「聖女様自ら、そんなことなさらなくても」
魔獣が魔核を取り出す作業は、重労働だ。
レナルド様は、気を遣ってくれるけれど、戦闘に参加してない私としては、手伝わせて欲しい。
魔獣ごとに、その魔力の源になる魔核がある場所は違い、知識がなければ、取り出すのは困難だ。厳しい聖女教育で、勉強した知識も、せっかくだから活かしたい。
「汚れてしまいます」
「汚れても、清浄魔法使えば良いから平気。私も一緒にしたいの。……ダメですか?」
「……聖女様。いいえ、御心のままに」
この圧倒的、わがまま聞いてもらった感。
きっと、一般的な聖女様は、こういったことはしないのだろう。
黙って、作業を続けながら、みんなの作業をそれとなく見る。そして、それぞれに個性があるのだと、感心する。
「すごい……。
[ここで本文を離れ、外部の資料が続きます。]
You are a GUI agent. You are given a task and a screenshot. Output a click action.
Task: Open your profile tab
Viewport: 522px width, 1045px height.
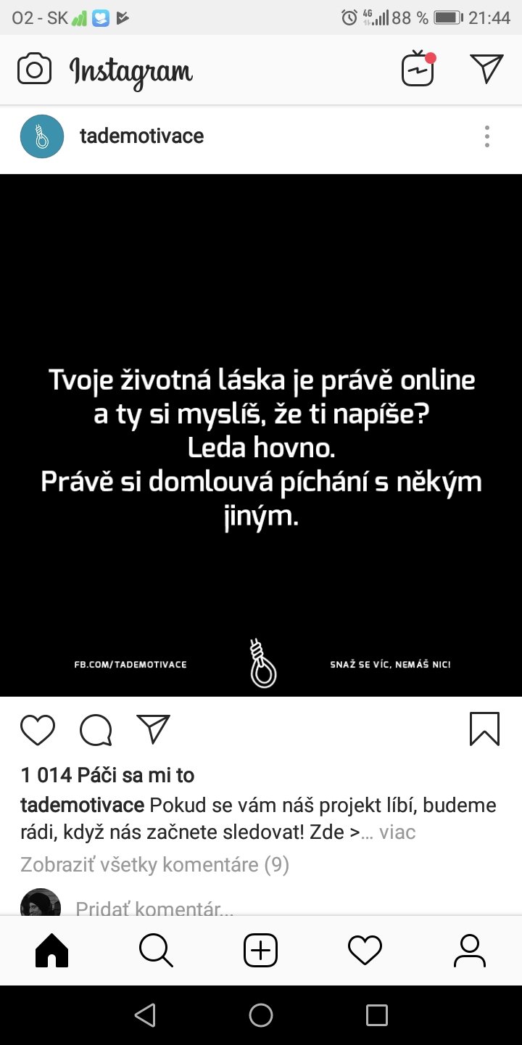pyautogui.click(x=469, y=950)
魔法を使って取り出すんですね」
ミルさんは、「そうよ。手が汚れるのは、イヤなのよ」と言いながら、風魔法で魔獣の体を切り裂いて、魔核を取り出す。
ビアエルさんは、素早すぎて手元が見えない、二人は参考にならなそうなので、ロイド様とレナルド様の手元を見る。
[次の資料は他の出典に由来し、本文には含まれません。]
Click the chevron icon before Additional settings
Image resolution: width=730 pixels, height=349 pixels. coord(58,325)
ロイド様は、意外とアバウトで、ザクザクと処理しながら、楽しそうに見える。
レナルド様はなんというか……完璧だ。ナイフを持つ手は、一分の隙もない。
どちらにしても、私がもたもたと、ようやく一個取り出した頃には、全ての作業は終了していた。
「清浄魔法かけます!」
仲間たちだけでなく、汚れていた周囲まで美しく、空気までも清浄になる。王宮では、聖女ではなく下女に相応しいような魔法だと、揶揄された曰く付きの魔法だ。